Monday, September 26, 2011

Just another day for you....it's a different one for me

I wanted to talk about something else in my life. My last doctor I saw diagnosed me with depression...when he talked to me about it clinical depression was mentioned. I suffer every day, but if you met me on the streets you probably wouldn't know it. Sometimes with depression you have a few days here and there where you are sad and maybe you feel lonely...then you might have a few days where you are really happy! In general I am a happy person...I can feel happy in my heart and I can and do smile. What is different is that I have a lot more bad days than good. One positive thing about me though is that most of the time I can smile through the pain that lives inside my head. A lot of people think depression is just a made up excuse to be sad. Sometimes I cannot control my own emotions. I don't know about any of you, but being sad is not something that I think is fun! Depression isn't always just sadness either...sometimes it's a feeling that you are nonexistant or that you will never be anything good. Sometimes depression can bring dark thoughts. Sometimes you feel like a complete and utter failure. I myself have days where I will be driving and I'm happy...then suddenly I just fall into it and cry for no reason.

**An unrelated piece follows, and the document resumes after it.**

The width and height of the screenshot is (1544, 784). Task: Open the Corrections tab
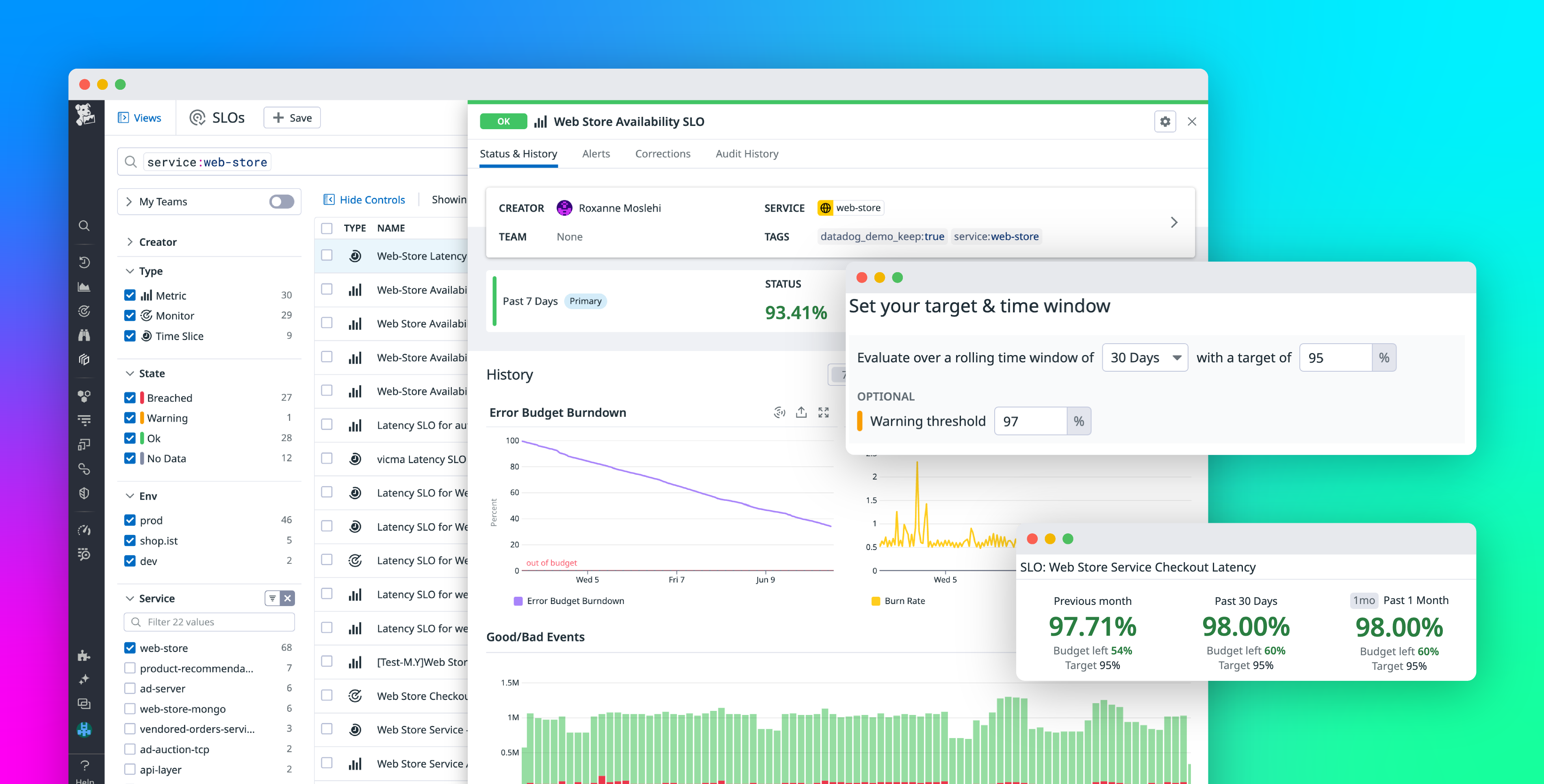point(662,154)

You might ask why I chose to talk about this! Well...trying to build a family and not having it happen can be a serious damper on depression. lol It can be a trigger for depression to begin a whole new cycle and start again over and over. Many people say don't stress and it will happen. I don't choose to be stressed it is something that comes along with the territory. A side note....studies have shown that stress is actually NOT a barrier to getting pregnant! I would say that I am very lucky to have a husband who understands that I'm going to be upset about this sometimes. Sometimes I wish he would show some emotion too, but then I remember he is a United States Marine trained to not show emotion! lol ;)

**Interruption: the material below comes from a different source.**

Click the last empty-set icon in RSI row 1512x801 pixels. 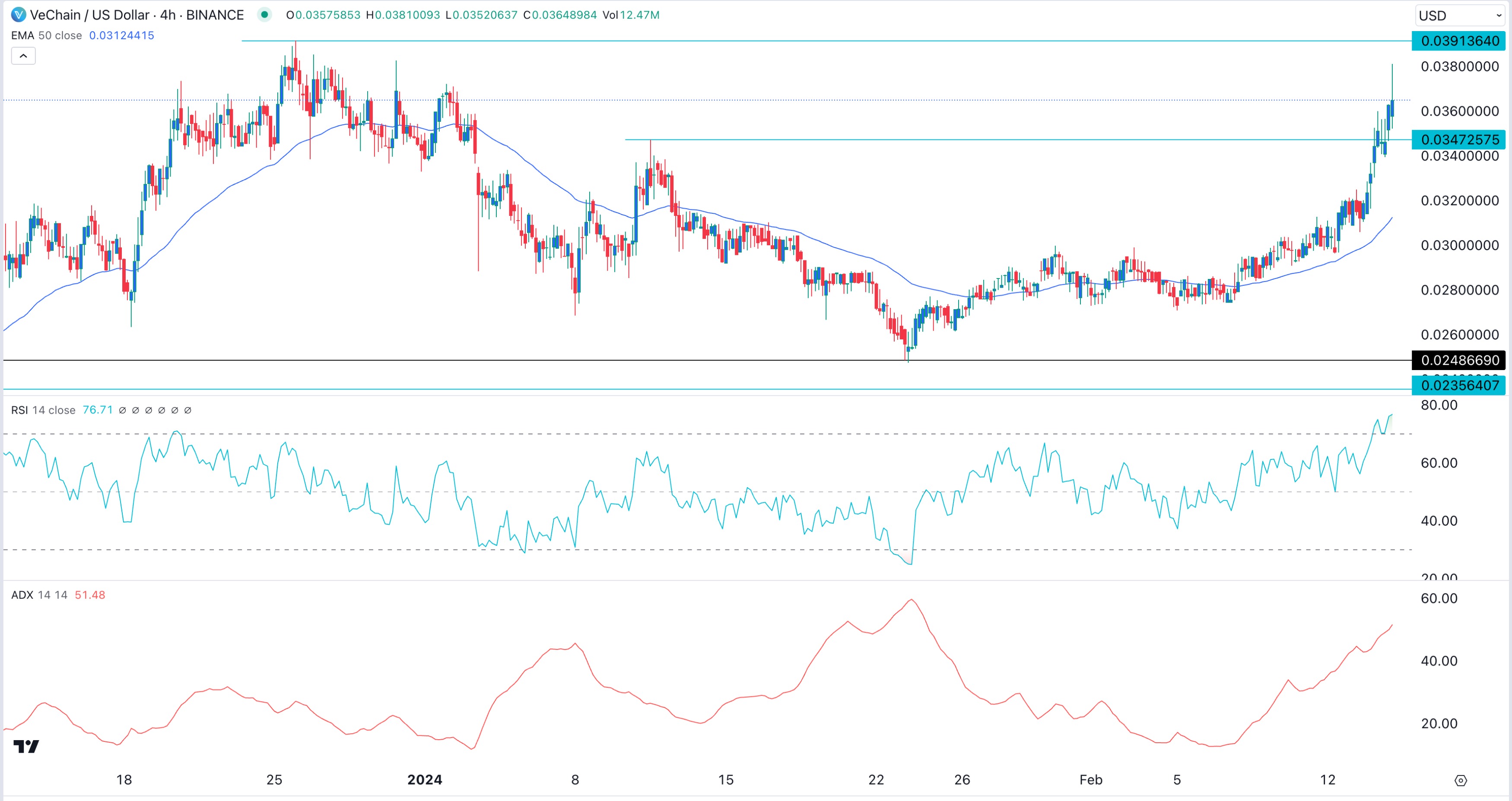coord(189,410)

So...how can people help me? Be supportive! Please don't tell me not to stress because I am a stressed out person who stresses over every little thing in life! lol Please when I get sick don't ask me if I'm pregnant! Please be honest with me if any fertility tests I go through are going to hurt or not! lol Please understand I'm going to get upset about it sometimes and I might even say I'm done trying when I'm not. Support me! Smile! Hug Me! Share your stories with me! Share your pregnancy with me! Don't even be afraid to say I'm pregnant because I promise I am happy for others.